Jam-rock heroes the Disco Biscuits played their first local gig since 2009 to a small audience in the Grove, meandering through two songs in the first 20 minutes as they traded off guitar and keyboard solos during "42" and "King of the World."

On the main stage Chromeo poured out positive energy via Prince-evoking electro-funk.

The fun-loving duo of Dave 1 and the Auto-Tuned P-Thugg taught the crowd to two-step and had seemingly half the ladies on guys' shoulders during the chill-groovin' "Over Your Shoulder" before exiting after a guitar-grinding crescendo to "Jealous (I Ain't With It)."

As EDM star Kaskade was set to take the main stage, fans slowly started trickling from the dance-centric Big Top, where dark-and-dirty dubstepper Figure dropped bass bombs. In a genre rife with talented producers who aren't DJs, arena-raver Kaskade proved again that he's a legitimate dual threat. Whether smoothly transitioning from "Llove" to the sweetly explosive John Dahlback collaboration "A Little More" or teasing hits such as "Turn It Down," the mood master deftly balanced airy progressive and grittier electro-house.

Without an arsenal of in-your-face synthesizers, indie rockers Cults and Twin Shadow drew meager crowds on Saturday while squaring off with electro-pop duo Cherub and rapper Schoolboy Q, respectively. Although fans didn't mind, Q suffered from Randy Moss' "play when I want to play" syndrome, lazily taking off the end of each bar during certain songs and annihilating some verses, as he did on the moody "Hell of a Night."

The L.A. rapper's potent if uneven set was trumped by his Top Dawg Entertainment mate Isaiah Rashad, who lit up the tiny Saloon stage immediately after Q's performance. Spitting with force and melody over cerebral backpacker-approved beats, the Tennessee rapper delivered the best sleeper set of the weekend.

A shorthanded Wu-Tang Clan followed on the main stage, disappointingly without Method Man and Ghostface Killah. However, the legendary rap collective didn't miss a beat, ballistically trading verses on classics, including a romping "Shame on a N****" and "C.R.E.A.M.," with Raekwon calmly attacking his opening bars with precision. Between songs RZA played ringleader of the seven-member squad, scolding the fans for not bouncing as hard as Canadians (heaven forbid) and dedicating an all-crew "Shimmy Shimmy Ya" to late member Ol' Dirty Bastard and a deceased Wisconsin fan.

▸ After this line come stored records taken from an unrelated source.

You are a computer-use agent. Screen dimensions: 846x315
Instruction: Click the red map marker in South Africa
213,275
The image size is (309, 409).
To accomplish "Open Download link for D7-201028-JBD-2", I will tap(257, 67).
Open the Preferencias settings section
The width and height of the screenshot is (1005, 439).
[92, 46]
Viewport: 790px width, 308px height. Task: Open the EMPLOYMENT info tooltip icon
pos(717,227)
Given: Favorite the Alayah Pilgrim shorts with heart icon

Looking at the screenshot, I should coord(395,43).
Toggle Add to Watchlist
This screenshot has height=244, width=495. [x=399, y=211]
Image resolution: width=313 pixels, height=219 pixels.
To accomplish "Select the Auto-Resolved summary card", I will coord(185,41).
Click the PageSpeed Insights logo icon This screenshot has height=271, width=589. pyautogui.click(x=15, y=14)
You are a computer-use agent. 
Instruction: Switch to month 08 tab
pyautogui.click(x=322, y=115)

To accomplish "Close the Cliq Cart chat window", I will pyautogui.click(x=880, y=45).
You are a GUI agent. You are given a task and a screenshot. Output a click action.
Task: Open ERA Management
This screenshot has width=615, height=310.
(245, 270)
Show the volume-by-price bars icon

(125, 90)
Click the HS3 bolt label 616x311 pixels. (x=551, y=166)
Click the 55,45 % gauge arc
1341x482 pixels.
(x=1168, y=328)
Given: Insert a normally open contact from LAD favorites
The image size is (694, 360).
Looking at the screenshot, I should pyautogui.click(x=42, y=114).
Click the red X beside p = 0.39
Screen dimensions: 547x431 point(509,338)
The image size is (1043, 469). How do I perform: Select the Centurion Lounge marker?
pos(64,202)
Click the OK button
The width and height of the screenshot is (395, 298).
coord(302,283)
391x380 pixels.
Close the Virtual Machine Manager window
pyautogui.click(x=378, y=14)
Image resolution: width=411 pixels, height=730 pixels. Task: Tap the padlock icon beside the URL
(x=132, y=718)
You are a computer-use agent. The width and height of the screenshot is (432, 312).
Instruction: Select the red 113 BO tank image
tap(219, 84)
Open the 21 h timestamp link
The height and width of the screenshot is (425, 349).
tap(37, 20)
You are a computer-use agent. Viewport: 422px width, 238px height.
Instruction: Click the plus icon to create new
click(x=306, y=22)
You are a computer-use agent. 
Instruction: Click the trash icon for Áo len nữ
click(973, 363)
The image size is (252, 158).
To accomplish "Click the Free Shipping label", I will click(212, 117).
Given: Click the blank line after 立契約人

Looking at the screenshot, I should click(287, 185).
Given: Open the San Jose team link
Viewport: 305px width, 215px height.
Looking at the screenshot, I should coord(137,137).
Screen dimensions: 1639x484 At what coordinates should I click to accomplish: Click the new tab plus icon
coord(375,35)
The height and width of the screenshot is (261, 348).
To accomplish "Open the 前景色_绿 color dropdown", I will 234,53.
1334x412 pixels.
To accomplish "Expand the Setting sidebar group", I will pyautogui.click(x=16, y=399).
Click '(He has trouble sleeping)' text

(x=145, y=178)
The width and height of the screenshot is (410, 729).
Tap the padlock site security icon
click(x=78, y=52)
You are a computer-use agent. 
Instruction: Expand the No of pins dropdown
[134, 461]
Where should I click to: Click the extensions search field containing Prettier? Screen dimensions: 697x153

After tech-house titan Claude VonStroke closed the Big Top to wild applause, perennial Summer Set headliners Big Gigantic again handled the role with bass-dropping aplomb. Cherub joined the Colorado duo for its disco/electro collaboration "The Night Is Young," with Big G's Dominic Lalli rocking back and forth while blasting a sax solo. The EDM/jam/funk fusionists timed their jazzy slow jam "Shooting Stars" to a crackling fireworks display that capped the first two nights, creating a rare serene moment amid the sea of rage sticks and neon lights.

After a Sunday bro-down showdown between dubstep mutilator Datsik and raunchy brat-rapper Tyler, the Creator, whose set times overlapped, Chicago house vet Green Velvet had the Big Top clapping to his funky hit "Percolator." Umphrey's McGee jam-rocked the Grove stage, opening with a rare performance of the sludgy "Sludge & Death" before experimental bass lover Flying Lotus teed up an intricate trip-hoppy set on the main stage. As the sun set, the beatsmith wove together ambient atmospherics and rich sub-bass bursts with skittering changes, occasionally emerging from behind his DJ booth to kick a verse.

Fans packed the main-stage bowl as trailblazing producer Bassnectar capped the weekend, drawing heavily from this year's "Noise vs. Beauty" LP early on. The former metalhead dealt 90 minutes of maximalist bass music, hitting crunchy tracks such as "Noise" and "Upside Down" as the crowd stomped along. The real-life Lorin Ashton worked through a majestic cool-down stretch, which included the soaring "You & Me" before whomping across the finish line.

Three years in, the junior festival looked stronger than ever.